MMT, in contrast, views money as a social relation based in debt. Since debt can apply whether labor is directly social or only indirectly social (as under commodity production), MMT’s notion of money is broader than Marx’s notion. But so long as the differences in naming convention are kept in mind, they cause no real difficulty (elaborated below).
If we adopt Marx’s definitions, MMT’s ‘money theory’ is instead a ‘currency theory’. If we adopt MMT’s definitions, Marx’s ‘money theory’ is instead a ‘commodity money theory’ in which ‘commodity money’ is a specific form of ‘money’ that develops as a precondition of commodity production. (More discussion of Marx and MMT on ‘money’ can be found here and here.)

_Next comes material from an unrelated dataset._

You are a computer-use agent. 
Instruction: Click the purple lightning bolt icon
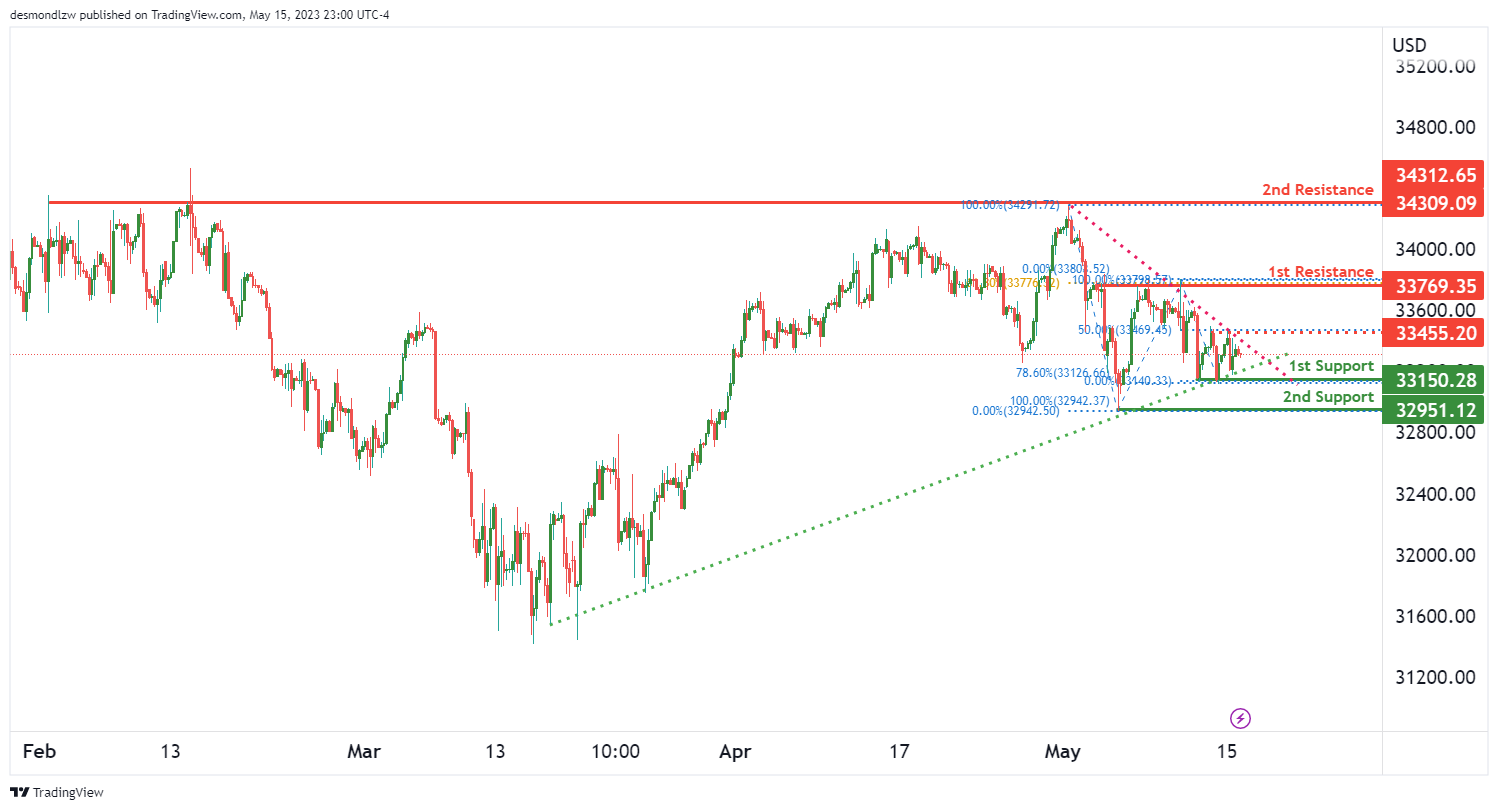(1241, 717)
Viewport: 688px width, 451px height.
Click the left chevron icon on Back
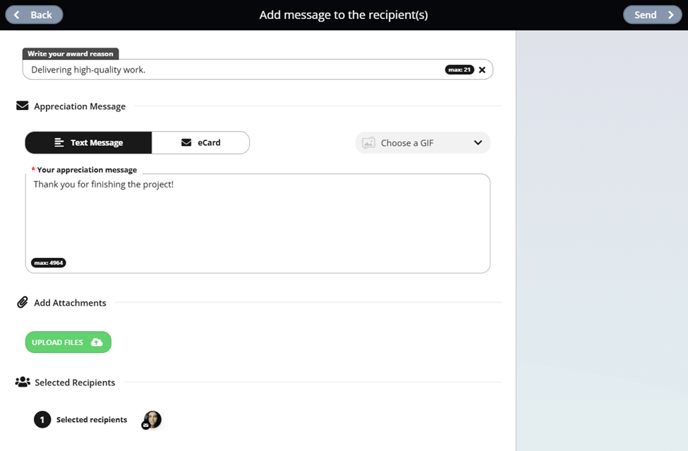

Claim 4 – MMT suggests fiat money changes the role or nature of money
MMT, in my view, does not imply that the replacement of gold-backed money with fiat money changes the “role or nature of money” within the sphere of commodity production. Rather, MMT suggests that an institutional shift from gold-backed money to fiat money modifies the relationship between the currency issuer and the sphere of commodity production. It suggests that governments who issue their own non-convertible currencies ultimately are unconstrained by the law of value so far as operations in their own currencies are concerned.
Since Marx’s notion of money applies only to commodity production (and so only to conditions in which the law of value operates), and since the difference between fiat and gold-backed money concerns which activities are subject to the law of value, there is no contradiction between Marx and MMT when it comes to the latter’s consideration of the capacities of governments under the two different currency regimes.
Under fiat money, the activity of private for-profit firms is subject to the law of value. Non-government not-for-profit organizations are not fully subject to the law of value, but as financially constrained currency users they can be vulnerable to market pressures and may become reliant on support from the currency issuer. Currency-issuing governments, in contrast, are ultimately unhindered by the law of value when it comes to operations in their own currencies. The measure of control possessed by a currency-issuing government includes not only an unlimited financial capacity in the currency of issue but also a capacity to discipline – through fiscal, monetary, and other measures – the prices of commodities it chooses to purchase in ‘the market’.
Under a gold standard, the reach of the law of value extends not only to the activity of private for-profit firms and (to a lesser extent) non-government not-for-profit organizations, but also to government itself, so long as the gold standard remains in place. A government with the authority to tax can still act contrary to profit considerations, but its capacity to do so is financially constrained due to its commitment to convert the currency into gold on demand at a fixed rate. There is still the key difference that government can choose to go off the gold standard and exercise its prerogative to issue fiat currency, a choice that is not open to private for-profit firms or non-government not-for-profit organizations. Ultimately, currency-issuing governments need not be subject to the law of value (in their own currencies), but they may choose to be (as occurred when they submitted to the gold standard).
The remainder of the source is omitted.